Leseauszug ::
━━━━━━━━━━━━━━━━

Die größte Nutzfahrzeug- und Logistikmesse IAA Transportation hat am Dienstag in Hannover für das Publikum geöffnet. Mehr als 1400 Aussteller aus 42 Ländern zeigen in der niedersächsischen Landeshauptstadt bis zum Sonntag ihre Neuheiten. An vielen Ständen diskutieren Unternehmen und Besucher aber auch über die enorme Verteuerung von Energie und weitere Folgen des Krieges in der Ukraine. Die Transport-IAA wechselt jährlich mit der Pkw-IAA, der letzte Termin im Herbst 2020 war jedoch coronabedingt ausgefallen.

━━━━━━━━━━━━━━━━

Arbeitsauftrag :: Zitieren Sie aus dem Leseauszug über die IAA Transportation wortgetreu die Passage, die mit „Die größte Nutzfahrzeug- und“ beginnt und mit „jedoch coronabedingt ausgefallen.“ endet.

Gegebene Informationen ::
━━━━━━━━━━━━━━━━

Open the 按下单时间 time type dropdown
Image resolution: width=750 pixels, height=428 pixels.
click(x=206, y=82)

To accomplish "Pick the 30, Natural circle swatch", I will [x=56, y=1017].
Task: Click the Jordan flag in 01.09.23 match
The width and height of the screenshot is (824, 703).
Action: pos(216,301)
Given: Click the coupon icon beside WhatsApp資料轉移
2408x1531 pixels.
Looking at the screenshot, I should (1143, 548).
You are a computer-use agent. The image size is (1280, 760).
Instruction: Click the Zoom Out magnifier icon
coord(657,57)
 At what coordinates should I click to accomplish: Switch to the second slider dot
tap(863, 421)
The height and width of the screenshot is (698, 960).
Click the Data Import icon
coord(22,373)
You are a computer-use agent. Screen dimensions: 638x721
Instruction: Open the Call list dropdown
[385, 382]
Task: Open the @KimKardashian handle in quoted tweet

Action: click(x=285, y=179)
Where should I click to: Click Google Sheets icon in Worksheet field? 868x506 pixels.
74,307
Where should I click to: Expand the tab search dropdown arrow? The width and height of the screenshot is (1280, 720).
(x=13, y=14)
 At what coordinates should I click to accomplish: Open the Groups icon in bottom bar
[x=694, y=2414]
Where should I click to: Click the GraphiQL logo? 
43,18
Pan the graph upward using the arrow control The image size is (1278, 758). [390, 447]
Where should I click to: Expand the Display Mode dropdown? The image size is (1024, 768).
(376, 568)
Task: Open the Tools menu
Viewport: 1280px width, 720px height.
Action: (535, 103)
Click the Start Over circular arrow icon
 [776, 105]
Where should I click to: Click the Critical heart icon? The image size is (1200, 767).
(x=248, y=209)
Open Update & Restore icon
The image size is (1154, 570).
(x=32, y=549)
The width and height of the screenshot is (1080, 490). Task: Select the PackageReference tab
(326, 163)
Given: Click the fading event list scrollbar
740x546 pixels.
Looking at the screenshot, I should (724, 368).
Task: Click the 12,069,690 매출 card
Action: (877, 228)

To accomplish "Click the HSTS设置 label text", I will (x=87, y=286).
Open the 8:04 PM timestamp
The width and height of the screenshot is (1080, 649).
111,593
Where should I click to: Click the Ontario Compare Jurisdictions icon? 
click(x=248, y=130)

━━━━━━━━━━━━━━━━

Erledigte Aufgabe ::
Die größte Nutzfahrzeug- und Logistikmesse IAA Transportation hat am Dienstag in Hannover für das Publikum geöffnet. Mehr als 1400 Aussteller aus 42 Ländern zeigen in der niedersächsischen Landeshauptstadt bis zum Sonntag ihre Neuheiten. An vielen Ständen diskutieren Unternehmen und Besucher aber auch über die enorme Verteuerung von Energie und weitere Folgen des Krieges in der Ukraine. Die Transport-IAA wechselt jährlich mit der Pkw-IAA, der letzte Termin im Herbst 2020 war jedoch coronabedingt ausgefallen.